Au centre, les combats se font toujours plus acharnés et la charge convergente des coalisés commence à porter ses fruits. Notamment, le coin des mercenaires saxons a enfoncé les rangs des milices communales, telle l’étrave d’un bateau déchirant les flots, et s'apprête à atteindre le Capétien. 

Un fantassin saxon, plus sournois que les autres, parvient même à se glisser dans le dos du roi Philippe et à l’alpaguer au cou avec son godendart (pique munie d'un crochet et d'une pointe, comme on peut en voir sur le vitrail). La pointe franchit un rang de mailles, puis deux, et s’arrête par chance au troisième. Philippe lâche son épée et s’accroche à l’encolure de son percheron. Aussitôt, quatre autres ribauds viennent prêter main forte à celui qui vient de harponner si noble proie et ce sont maintenant dix mains qui s’accrochent à la hampe mortelle. 

Un ahan accompagne leur geste. Et le pire survient. 

Happés par les uns, bousculés par les autres, le roi est son destrier s’affaissent lourdement, dans un nuage de poussière. Aussitôt, le chevalier Pierre Tristan met pied à terre et se place devant Philippe Auguste pour lui servir d’écu, ... ce qui lui coûtera la vie. De l’autre côté, le porte-oriflamme Galon de Montigny vient se placer son cheval au-dessus du roi pour le protéger. D’une main, il frappe sans relâche ses adversaires. De l’autre, il agite désespérément l’oriflamme Saint-Denis pour appeler à l'aide la Maison royale. 
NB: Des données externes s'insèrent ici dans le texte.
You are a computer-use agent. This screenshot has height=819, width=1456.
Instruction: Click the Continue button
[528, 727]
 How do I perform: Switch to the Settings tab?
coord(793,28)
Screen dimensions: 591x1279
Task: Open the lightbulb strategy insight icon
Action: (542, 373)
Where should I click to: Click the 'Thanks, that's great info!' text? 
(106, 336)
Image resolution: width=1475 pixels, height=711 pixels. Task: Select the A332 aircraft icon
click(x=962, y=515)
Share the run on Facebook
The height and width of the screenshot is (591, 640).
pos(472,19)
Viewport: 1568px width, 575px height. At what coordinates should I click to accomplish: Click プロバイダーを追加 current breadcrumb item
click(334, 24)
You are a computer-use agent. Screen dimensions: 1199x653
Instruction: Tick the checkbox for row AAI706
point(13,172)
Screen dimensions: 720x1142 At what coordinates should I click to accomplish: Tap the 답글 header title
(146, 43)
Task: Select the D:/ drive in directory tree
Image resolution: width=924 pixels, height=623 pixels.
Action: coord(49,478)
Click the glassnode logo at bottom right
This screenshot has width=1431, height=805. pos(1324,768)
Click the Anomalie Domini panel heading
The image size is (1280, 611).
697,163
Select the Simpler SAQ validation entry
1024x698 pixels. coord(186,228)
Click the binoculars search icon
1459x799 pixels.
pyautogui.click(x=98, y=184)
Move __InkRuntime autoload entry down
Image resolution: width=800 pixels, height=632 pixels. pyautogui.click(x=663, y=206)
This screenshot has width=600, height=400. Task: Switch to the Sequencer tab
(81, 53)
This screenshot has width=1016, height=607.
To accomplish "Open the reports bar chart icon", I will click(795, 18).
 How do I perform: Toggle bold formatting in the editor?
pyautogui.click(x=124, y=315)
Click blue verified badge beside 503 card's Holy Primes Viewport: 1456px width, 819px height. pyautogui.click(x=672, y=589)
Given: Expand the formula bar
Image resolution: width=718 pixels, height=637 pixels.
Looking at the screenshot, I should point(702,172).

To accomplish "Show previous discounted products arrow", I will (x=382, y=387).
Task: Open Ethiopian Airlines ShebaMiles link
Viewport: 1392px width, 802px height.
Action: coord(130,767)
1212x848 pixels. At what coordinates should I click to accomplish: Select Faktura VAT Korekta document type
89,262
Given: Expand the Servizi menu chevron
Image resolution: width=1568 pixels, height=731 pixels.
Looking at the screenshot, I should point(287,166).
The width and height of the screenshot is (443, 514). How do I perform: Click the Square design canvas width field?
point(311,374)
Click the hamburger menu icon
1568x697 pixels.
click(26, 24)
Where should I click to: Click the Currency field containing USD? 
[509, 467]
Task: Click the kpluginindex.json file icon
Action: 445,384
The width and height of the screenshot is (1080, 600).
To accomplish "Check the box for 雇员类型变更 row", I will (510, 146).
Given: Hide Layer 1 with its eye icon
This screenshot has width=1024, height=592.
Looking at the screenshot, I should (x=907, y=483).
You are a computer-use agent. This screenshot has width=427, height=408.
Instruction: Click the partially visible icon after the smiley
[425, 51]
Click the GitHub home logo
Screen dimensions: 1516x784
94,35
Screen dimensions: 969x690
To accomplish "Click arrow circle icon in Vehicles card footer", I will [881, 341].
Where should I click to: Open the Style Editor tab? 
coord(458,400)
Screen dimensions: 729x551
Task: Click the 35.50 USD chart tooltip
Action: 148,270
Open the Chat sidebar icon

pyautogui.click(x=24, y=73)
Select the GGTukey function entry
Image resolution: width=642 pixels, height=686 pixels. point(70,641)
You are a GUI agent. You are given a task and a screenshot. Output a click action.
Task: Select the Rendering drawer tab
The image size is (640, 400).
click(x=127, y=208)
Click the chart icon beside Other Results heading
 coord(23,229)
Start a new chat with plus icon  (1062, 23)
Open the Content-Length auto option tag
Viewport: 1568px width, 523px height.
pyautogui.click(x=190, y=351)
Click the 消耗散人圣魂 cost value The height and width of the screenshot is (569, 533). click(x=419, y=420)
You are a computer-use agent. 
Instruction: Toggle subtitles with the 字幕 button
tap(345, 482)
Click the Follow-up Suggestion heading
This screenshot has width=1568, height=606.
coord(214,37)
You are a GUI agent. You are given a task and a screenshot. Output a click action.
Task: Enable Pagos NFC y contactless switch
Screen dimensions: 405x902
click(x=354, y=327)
Les appels de la désespérance parviennent enfin à couvrir le fracas des armes ; aussitôt Guillaume des Barres et ses chevaliers abandonnent leurs adversaires, pour se porter au secours du souverain. La furie française est telle que les cadavres saxons jonchent le sol par dizaines et Philippe Auguste est sauvé in extremis.

L'homme tremble encore d'avoir la mort de si près. Mais, sous la peau de l'homme, il y a le roi ; et celui-là est pris d'un incommensurable colère.